Como já mencionado, uma das bases legais da LGPD é a obtenção do consentimento quanto ao uso das informações de titulares.

Ou seja, existe a necessidade de apresentar de forma clara as informações em relação aos dados coletados.

Com a gestão de consentimento, haverá a garantia de que a decisão de cada usuário será respeitada, além de possibilitar o controle de suas preferências e assegurar que os dados serão utilizados para as finalidades acordadas.

Todos os capturadores de dados devem ter em mente a necessidade de autorização dos titulares e de que eles são os verdadeiros proprietários dos dados fornecidos e não o terceiro que irá utilizá-lo.

Sempre que a empresa passar a ter interesse diverso do que era pretendido, deverá comunicar o usuário para que haja ou não uma nova autorização.

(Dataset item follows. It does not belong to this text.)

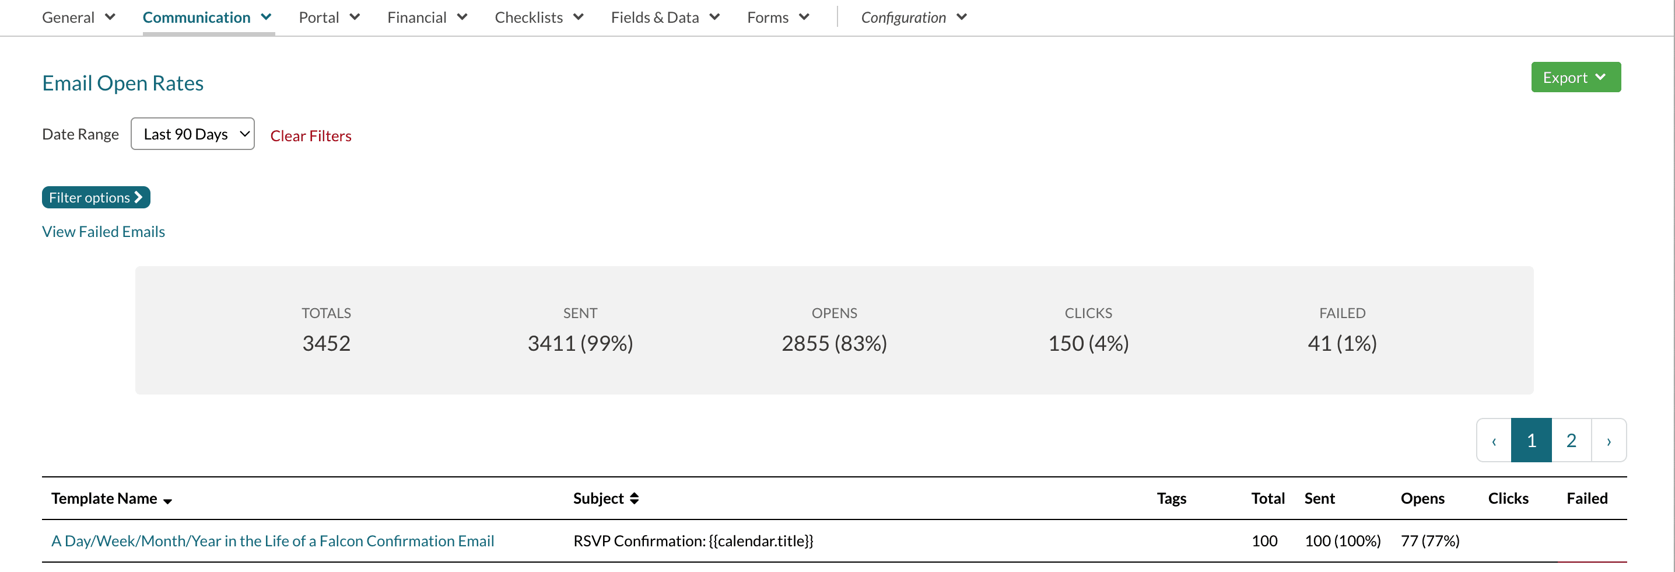This screenshot has height=572, width=1675.
Task: Expand the Filter options panel
Action: pyautogui.click(x=96, y=198)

Pedidos genéricos, não transparentes e que tiverem autorizações realizadas posteriormente são nulos.

A coleta gera danos ao titular?

A coleta de dados pessoais dos usuários, desde que respeitados princípios gerais da proteção de dados pessoais, não gera danos ao seu titular.

O próprio oferecimento de serviços, propagandas e marketing personalizados e individualizados de acordo com cada titular pode ser considerado como um avanço.

Ainda, o gestor dos dados deverá informar previamente a coleta e dar a opção de revogar o consentimento, se o titular discordar das alterações propostas.

A oposição deverá ser feita mediante manifestação expressa, por meio de procedimento gratuito e facilitado.

A Gestão de consentimento pode exibir pop-ups e widgets de consentimento para usuários; coletar e armazenar informações sobre as decisões de consentimento do visitante e manter registro das alterações; coletar e gerenciar solicitações do titular de dados.

Ainda, se a empresa segue o caminho do consentimento para cookies não essenciais, é necessário ter cautela para que tal pedido não revele baixa maturidade no tema.

Conclusão

Observamos ao longo da leitura a importância de informar o titular acerca dos dados colhidos, cabendo a ele decidir quando consentir para a coleta de dados e para sua validade.

O “Controlador” deve realizar o controle e dispor de uma linguagem clara e objetiva que não gere dúvidas, pois muitas das vezes, os usuários não entendem as cláusulas propostas pelas plataformas digitais e acabam consentindo sem leitura e entendimento.

Com a LGPD em vigor, as empresas devem buscar se adequar quanto a gestão de consentimento, fornecendo aos usuários termos de uso e políticas de privacidade.

Por outro lado, os titulares, para não gerar dúvidas, devem ler tais documentos, verificar os cookies coletados para navegação e em caso de dúvidas, procurar a área de Compliance ou de proteção de dados desses “Controladores”.